→ **Request 1**:
In the text on unwanted phone messages, what does the computing device generate at 404?
→ **Request 2**:
Rewrite the part of the text on unwanted phone messages that starts at "At 324, the" and ends after "phone message originated.", swapping "unknown phone message" for "incoming phone message".

→ **Text block**:
+ + + + + + +

At 304, the computing device 100 can receive a plurality of reported phone numbers from telephone users, such as telephone user 185 via computing device 180. As described above, each of the plurality of reported phone numbers may have been identified by one of the telephone users as being a source of unwanted phone messages. At 308, the computing device 100 can receive a plurality of posted phone numbers from one or more websites 170. Each of the websites 170 is identified as a directory of sources of unwanted phone messages. As described above, in some embodiments the computing device 100 identifies the websites 170 as directories of sources of unwanted phone messages, e.g., from a plurality of indexed websites.

The computing device 100 can receive transcriptions 160 of messages associated with a plurality of calling phone numbers at 312. The transcriptions 160 can include textual data content of a phone message originating from a calling phone number. Examples of the transcriptions 160 include the text from a text message and a transcription generated from a voicemail message using speech-to-text functionality. At 316, the computing device 100 can identify one or more of the calling numbers as potential sources of unwanted phone messages based on the transcriptions 160.

At 324, the computing device 100 can generate a machine-learning model 134 based on (i) the plurality of reported phone numbers, (ii) the plurality of posted phone numbers, and (iii) the one or more calling phone numbers identified as potential sources of unwanted phone messages. The model 134 can be configured to determine a probability that an unknown phone message is unwanted based on the phone number from which the unknown phone message originated.

Referring now to FIG. 4, an example method 400 for utilizing the machine-learning model 134 according to some embodiments of the present disclosure is illustrated. While described as being performed by the computing device 100, it should be appreciated that the operations can be performed by one or more specific components of the computing device 100 (such as the processor 110 or the communication device 120), one or more additional computing devices, or a combination of these elements. Further, the method 400 can be implemented by a computer system 10 that includes: (i) one or more computing devices, each computing device including one or more processors, and (ii) a non-transitory, computer readable medium storing instructions that, when executed by the one or more processors, cause the computer system to perform the operations of the method 400.

At 404, the computing device 100 can generate a database 138 of phone numbers based on the machine-learning model 134. The database 138 can include a plurality of phone numbers associated with a plurality of probabilities. Each of the plurality of phone numbers is associated with one of the probabilities that represents the likelihood that a phone message originating from its associated phone number is unwanted. The probabilities can be generated from the model 134 based on the weights/probabilities described above.

+ + + + + + +

→ **Listing**:

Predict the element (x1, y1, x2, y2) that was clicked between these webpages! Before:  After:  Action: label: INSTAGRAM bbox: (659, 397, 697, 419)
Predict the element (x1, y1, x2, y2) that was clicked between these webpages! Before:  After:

+ + + + + + +

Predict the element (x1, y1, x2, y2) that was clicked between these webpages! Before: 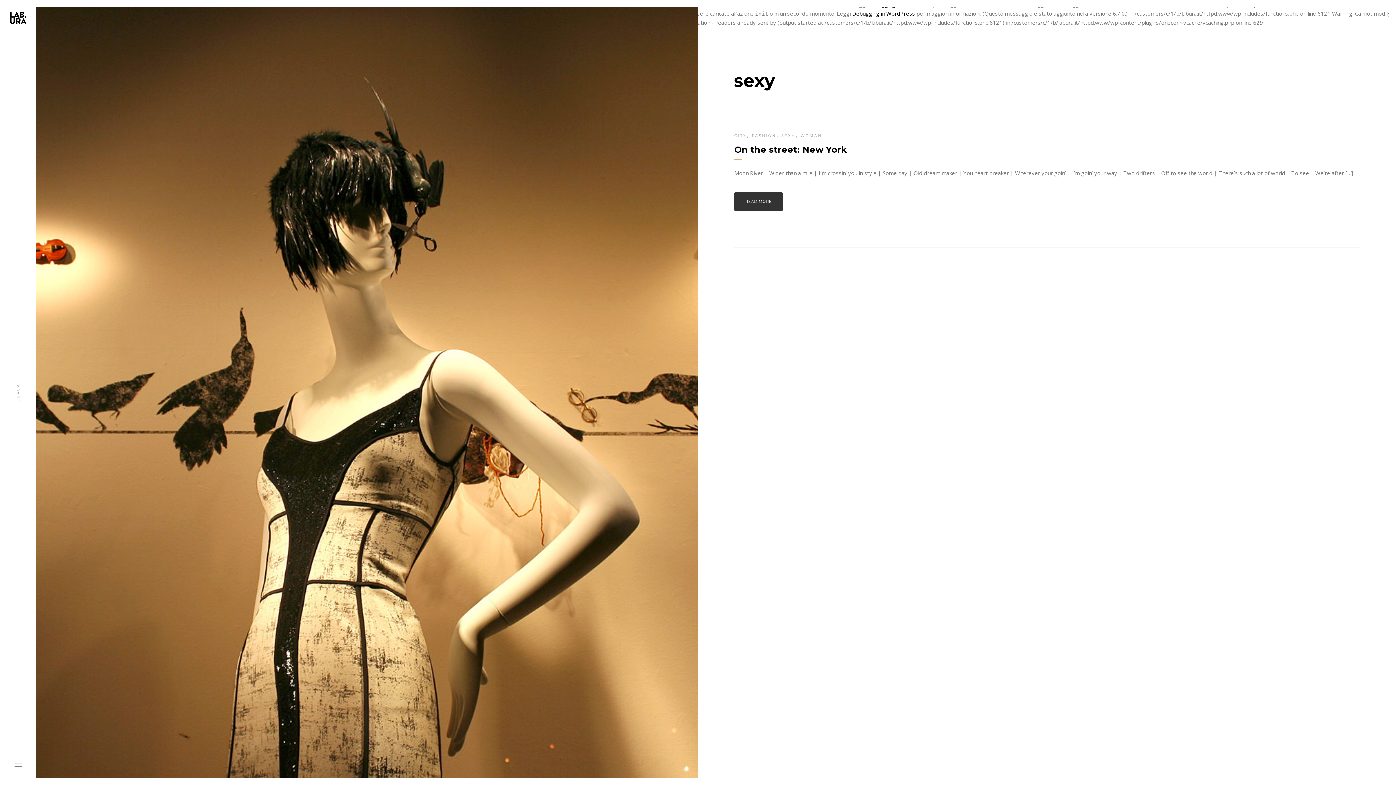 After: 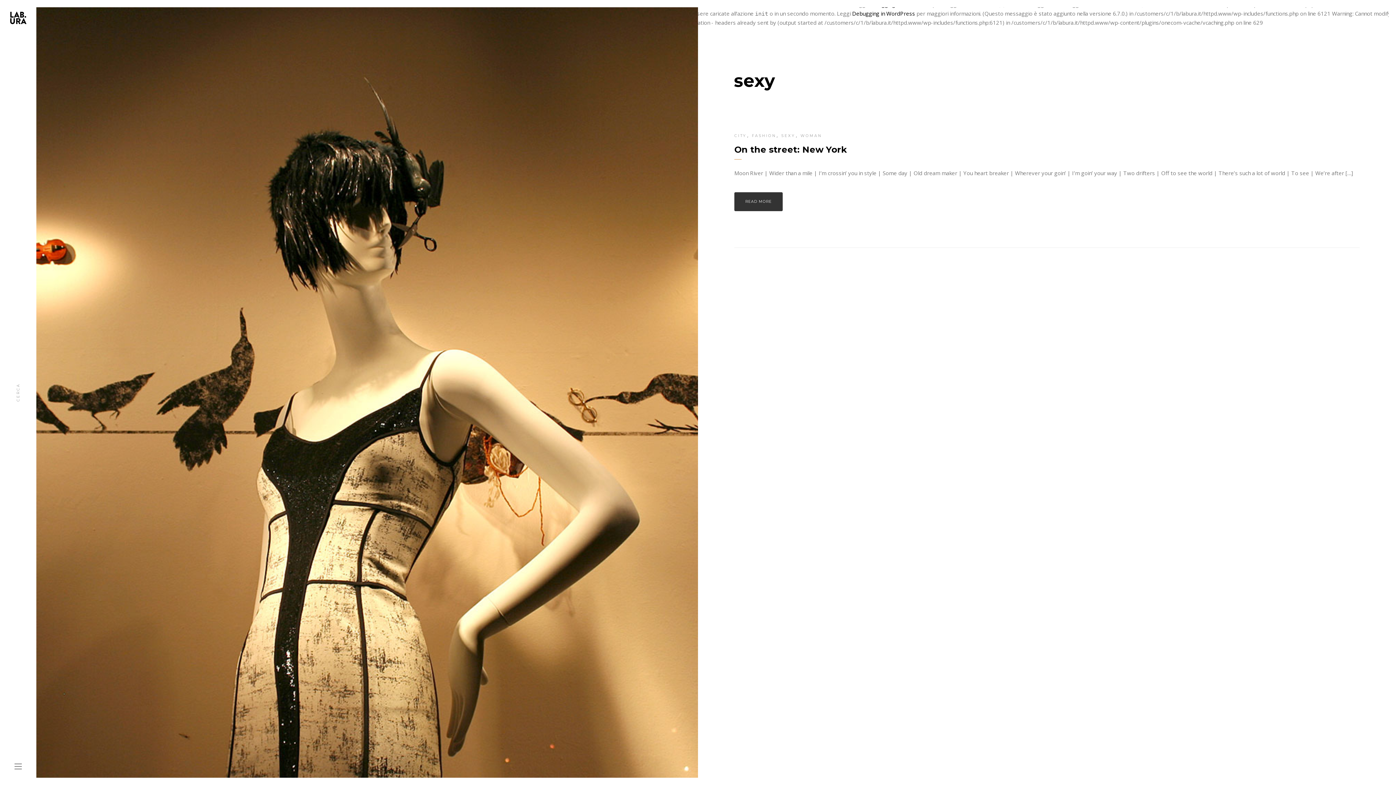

+ + + + + + +

→ **Exercise solution 1**:
A database 138 of phone numbers based on the machine-learning model 134.

→ **Exercise solution 2**:
At 324, the computing device 100 can generate a machine-learning model 134 based on (i) the plurality of reported phone numbers, (ii) the plurality of posted phone numbers, and (iii) the one or more calling phone numbers identified as potential sources of unwanted phone messages. The model 134 can be configured to determine a probability that an incoming phone message is unwanted based on the phone number from which the incoming phone message originated.